Goal of the exercise
Turn the lines starting with the line that contains "Given: Click the Orbit tool icon" and going on through the end of the lines into a JSON list of strings, one string per line, skipping blank lines. Leave the pictures out of your answer.

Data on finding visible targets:
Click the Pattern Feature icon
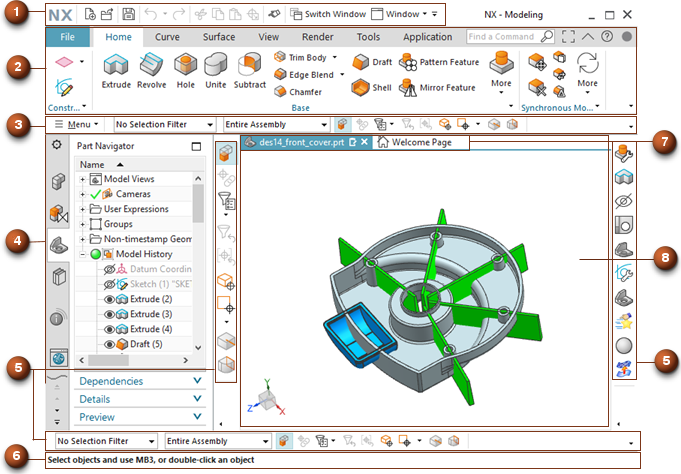Screen dimensions: 681x474 click(409, 62)
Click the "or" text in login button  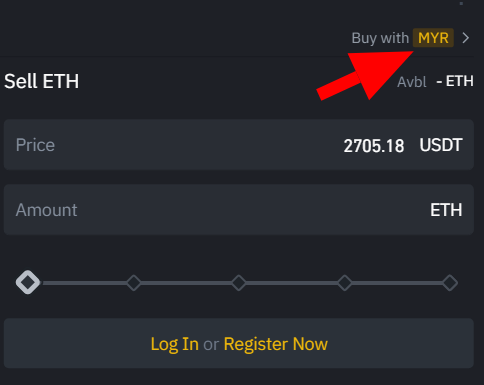[211, 345]
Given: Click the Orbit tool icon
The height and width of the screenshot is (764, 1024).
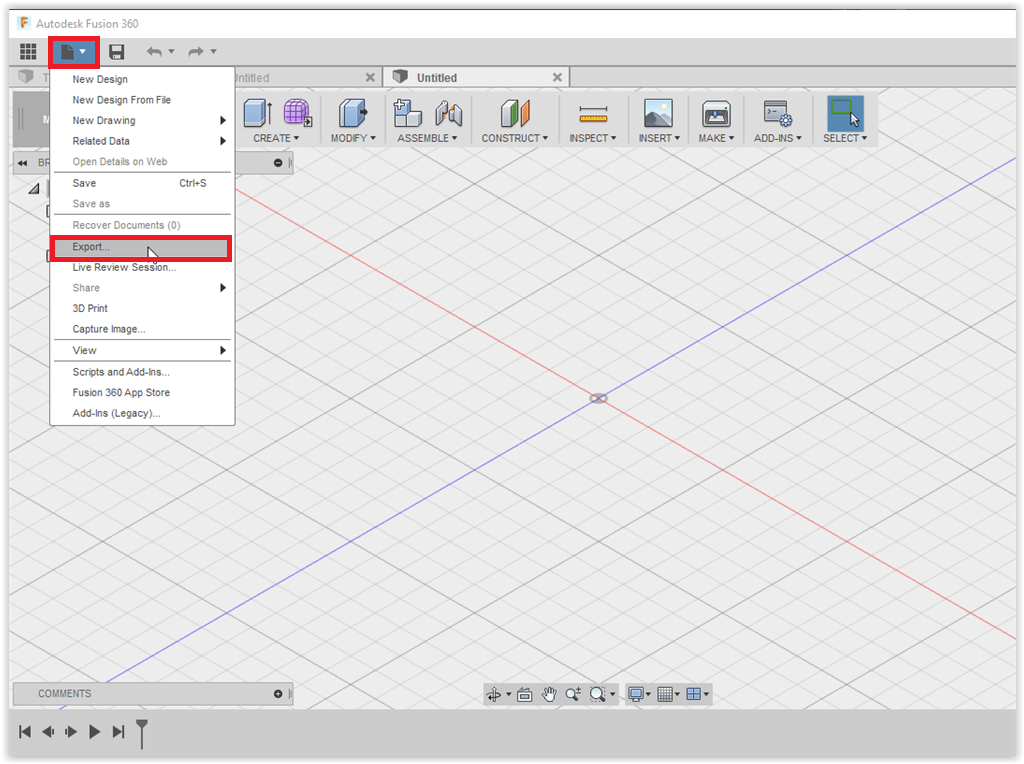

Exercise solution
[
  "Given: Click the Orbit tool icon",
  "The height and width of the screenshot is (764, 1024)."
]